Blockchain, non solo bitcoin

di Davide Fumagalli
Le performance messe a segno dal bitcoin negli ultimi mesi, accanto alle notizie sull’uso fatto di questa criptovaluta in tutte le truffe e le operazioni illecite commesse su internet, ne hanno fatto per molti quasi il sinonimo di blockchain, la piattaforma tecnologica di cui il bitcoin stesso costituisce la prima ma ormai solo una delle possibili e rivoluzionarie applicazioni. Per comprendere meglio le stesse potenzialità, e i limiti, del bitcoin, occorre invece comprendere bene cosa sia e come funzioni una piattaforma blockchain, che potenzialmente ha una carica innovativa e le potenzialità per trasformare intere industrie paragonabile a quella degli smartphone. Una piattaforma blockchain è costituita da un numero indefinito di computer, collegati via internet, gestiti da singole persone e non da un’unica società o Stato.

In gergo tecnico si definisce una rete distribuita proprio perché non esiste un computer o gruppo di computer centrale che svolge le operazioni, le registra e si fa garante della liceità o identità degli utenti, dal momento che queste operazioni vengono svolte in maniera coordinata da tutti i computer parte della piattaforma. Un modello simile, in ambito biologico, a quanto svolto dai singoli neuroni che formano la mente umana. La caratteristica del blockchain è inoltre insita nel modo in cui registra le operazioni e ne certifica l’autenticità: ogni singola transazione, si tratti dello scambio di bitcoin, della registrazione di un contratto intelligente o dell’invio di un messaggio in forma elettronica, viene registrato sotto forma di codice in un registro in forma criptata. A intervalli di tempo regolari (dieci minuti nel caso dei bitcoin), tutte le transazioni registrate in questo registro distribuito vengono verificate, approvate e racchiuse in un blocco o pagina (block in inglese), che viene quindi archiviato certificandone il momento temporale dopo gli altri, formando così una catena (chain).

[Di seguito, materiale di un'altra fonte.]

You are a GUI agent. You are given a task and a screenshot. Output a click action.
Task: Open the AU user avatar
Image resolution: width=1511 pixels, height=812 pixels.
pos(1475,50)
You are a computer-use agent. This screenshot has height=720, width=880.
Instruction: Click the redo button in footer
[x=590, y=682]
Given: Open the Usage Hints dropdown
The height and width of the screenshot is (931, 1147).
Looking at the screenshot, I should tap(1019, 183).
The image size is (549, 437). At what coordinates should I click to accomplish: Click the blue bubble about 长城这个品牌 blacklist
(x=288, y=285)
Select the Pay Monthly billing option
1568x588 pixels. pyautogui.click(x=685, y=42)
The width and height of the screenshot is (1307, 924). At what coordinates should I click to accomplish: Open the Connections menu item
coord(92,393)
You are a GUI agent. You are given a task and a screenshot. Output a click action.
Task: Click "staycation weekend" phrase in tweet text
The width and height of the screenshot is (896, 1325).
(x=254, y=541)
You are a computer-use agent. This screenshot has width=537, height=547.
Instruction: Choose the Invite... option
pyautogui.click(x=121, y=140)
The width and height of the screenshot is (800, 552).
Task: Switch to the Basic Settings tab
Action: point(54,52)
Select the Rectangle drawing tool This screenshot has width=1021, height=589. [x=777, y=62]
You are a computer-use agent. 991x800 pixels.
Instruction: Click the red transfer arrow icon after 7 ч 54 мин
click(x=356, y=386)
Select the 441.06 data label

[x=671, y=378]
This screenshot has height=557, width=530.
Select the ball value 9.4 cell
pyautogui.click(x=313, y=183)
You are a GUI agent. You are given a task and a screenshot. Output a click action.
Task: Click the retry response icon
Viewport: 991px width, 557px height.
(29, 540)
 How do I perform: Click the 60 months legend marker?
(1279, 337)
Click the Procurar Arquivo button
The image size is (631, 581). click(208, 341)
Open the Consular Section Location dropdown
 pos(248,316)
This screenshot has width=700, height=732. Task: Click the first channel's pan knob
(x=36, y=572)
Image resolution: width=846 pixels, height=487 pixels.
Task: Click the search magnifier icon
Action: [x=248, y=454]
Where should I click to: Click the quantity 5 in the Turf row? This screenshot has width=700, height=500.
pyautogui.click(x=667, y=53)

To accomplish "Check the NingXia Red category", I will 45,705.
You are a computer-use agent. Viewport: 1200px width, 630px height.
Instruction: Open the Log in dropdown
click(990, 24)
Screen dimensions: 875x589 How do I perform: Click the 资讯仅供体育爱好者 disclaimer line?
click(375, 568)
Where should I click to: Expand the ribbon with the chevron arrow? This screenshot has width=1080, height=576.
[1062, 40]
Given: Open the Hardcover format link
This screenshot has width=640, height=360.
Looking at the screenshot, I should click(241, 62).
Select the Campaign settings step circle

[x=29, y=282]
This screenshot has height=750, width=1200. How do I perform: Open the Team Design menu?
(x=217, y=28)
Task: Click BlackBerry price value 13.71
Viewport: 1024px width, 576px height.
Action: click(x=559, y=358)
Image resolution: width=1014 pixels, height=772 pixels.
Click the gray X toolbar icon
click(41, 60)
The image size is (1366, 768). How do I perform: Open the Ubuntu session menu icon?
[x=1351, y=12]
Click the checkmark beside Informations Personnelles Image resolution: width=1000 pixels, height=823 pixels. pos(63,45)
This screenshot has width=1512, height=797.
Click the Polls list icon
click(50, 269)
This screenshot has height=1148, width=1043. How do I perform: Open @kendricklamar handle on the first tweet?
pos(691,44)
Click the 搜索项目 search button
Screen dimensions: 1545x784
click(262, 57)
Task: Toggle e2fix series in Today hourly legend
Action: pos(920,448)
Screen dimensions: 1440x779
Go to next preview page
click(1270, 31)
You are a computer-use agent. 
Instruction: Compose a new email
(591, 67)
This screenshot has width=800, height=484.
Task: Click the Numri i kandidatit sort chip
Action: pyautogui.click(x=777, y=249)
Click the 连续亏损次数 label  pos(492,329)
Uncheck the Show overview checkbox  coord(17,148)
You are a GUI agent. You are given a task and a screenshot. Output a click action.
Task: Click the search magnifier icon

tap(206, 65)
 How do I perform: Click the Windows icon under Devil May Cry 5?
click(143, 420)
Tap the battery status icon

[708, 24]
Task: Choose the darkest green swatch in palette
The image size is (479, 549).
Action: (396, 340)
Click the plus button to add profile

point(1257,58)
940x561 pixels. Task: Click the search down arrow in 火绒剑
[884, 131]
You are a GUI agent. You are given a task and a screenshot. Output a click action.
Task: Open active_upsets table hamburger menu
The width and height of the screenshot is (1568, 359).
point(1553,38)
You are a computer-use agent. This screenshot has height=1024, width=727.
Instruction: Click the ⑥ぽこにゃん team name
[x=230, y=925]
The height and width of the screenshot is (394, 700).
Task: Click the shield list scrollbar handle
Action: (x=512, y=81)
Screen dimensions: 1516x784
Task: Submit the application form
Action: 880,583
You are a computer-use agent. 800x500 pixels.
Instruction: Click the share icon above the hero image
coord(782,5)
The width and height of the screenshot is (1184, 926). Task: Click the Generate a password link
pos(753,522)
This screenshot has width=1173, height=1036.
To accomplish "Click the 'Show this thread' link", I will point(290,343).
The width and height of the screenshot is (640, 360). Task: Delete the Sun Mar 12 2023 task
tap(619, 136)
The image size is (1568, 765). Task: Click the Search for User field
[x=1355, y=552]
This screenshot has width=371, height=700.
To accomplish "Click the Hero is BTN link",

Particolare fondamentale: gli algoritmi criptografici alla base del blockchain fanno in modo che l’autenticità di ogni blocco sia intimamente e indissolubilmente legata a tutti i precedenti e successivi blocchi, trasformando ogni singola riga del registro in una sorta di timbro frutto di una formula matematica (hash in gergo tecnico) che certifica la validità e inalterabilità del blocco. È infatti impossibile alterare una singola transazione contenuta in un blocco, in quanto una singola manovra di questo tipo renderebbe invalidi tutti i blocchi precedenti e successivi, i cui timbri sono legati agli altri. Per poter sperare di fare una cosa del genere, ovvero modificare anche una singola operazione fatta, occorrerebbe infatti teoricamente modificare tutti i blocchi dell’intera catena, che sono distribuiti a loro volta su migliaia di computer sparsi per il mondo, portando così la capacità di calcolo necessaria a livelli improponibili per chiunque. Il costo computazionale (e quindi quello economico strettamente legato) per registrare una singola operazione è invece prossimo allo zero, rendendo così le piattaforme blockchain convenienti per la registrazione e certificazione di ogni genere di operazioni, non solo gli scambi di criptovalute come il bitcoin o l’ether, ma anche i miliardi di dati trasmessi dalla moltitudine di oggetti connessi alla rete che formano la cosiddetta internet della cose.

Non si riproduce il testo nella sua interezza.